### Document passage
_ _ _ _ _
The notion of an algorithm, of an executable precept for the establishing of a certain net effect, is very well known from daily life: knitting patterns, directions for use, recipes and musical scores are all algorithms. And if one asks the way to the railway station in an unfamiliar town, one asks essentially for an algorithm, for the description of a pattern of behaviour which, when followed, will lead to the desired goal.

In our definition of an algorithm we have stressed that the primitive actions should be executable, that they should be done. "Go to the other side of the square." is perfectly acceptable, "Go to hell.", however, is not an algorithm but a curse, because it cannot be done.

Besides that we have stressed that the repertoire should be well-understood: between the one who composed the algorithm and the one who intends to follow it there should be no misunderstanding about this repertoire. (In this respect knitting patterns are, as a rule, excellent, recipes are of moderate quality while the instructions one gets when asking the way are usually incredibly bad!) How essential this lack of understanding is may perhaps best be demonstrated by a recipe for jugged hare as it occurs in an old Dutch cookery-book; translated into English the recipe runs as follows: "One taketh a hare and prepareth jugged hare from it.". The recipe is not exactly wrong, but it is hardly helpful!
_ _ _ _ _
### Data section
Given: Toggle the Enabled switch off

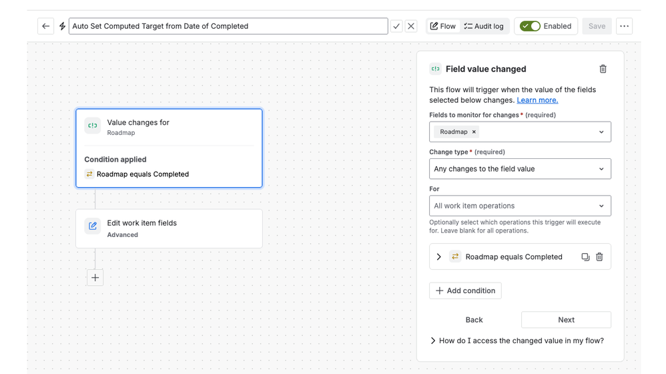Looking at the screenshot, I should click(530, 26).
_ _ _ _ _
### Work to complete
Can you print the whole passage about algorithms, word for word?

### Exercise solution
The notion of an algorithm, of an executable precept for the establishing of a certain net effect, is very well known from daily life: knitting patterns, directions for use, recipes and musical scores are all algorithms. And if one asks the way to the railway station in an unfamiliar town, one asks essentially for an algorithm, for the description of a pattern of behaviour which, when followed, will lead to the desired goal.

In our definition of an algorithm we have stressed that the primitive actions should be executable, that they should be done. "Go to the other side of the square." is perfectly acceptable, "Go to hell.", however, is not an algorithm but a curse, because it cannot be done.

Besides that we have stressed that the repertoire should be well-understood: between the one who composed the algorithm and the one who intends to follow it there should be no misunderstanding about this repertoire. (In this respect knitting patterns are, as a rule, excellent, recipes are of moderate quality while the instructions one gets when asking the way are usually incredibly bad!) How essential this lack of understanding is may perhaps best be demonstrated by a recipe for jugged hare as it occurs in an old Dutch cookery-book; translated into English the recipe runs as follows: "One taketh a hare and prepareth jugged hare from it.". The recipe is not exactly wrong, but it is hardly helpful!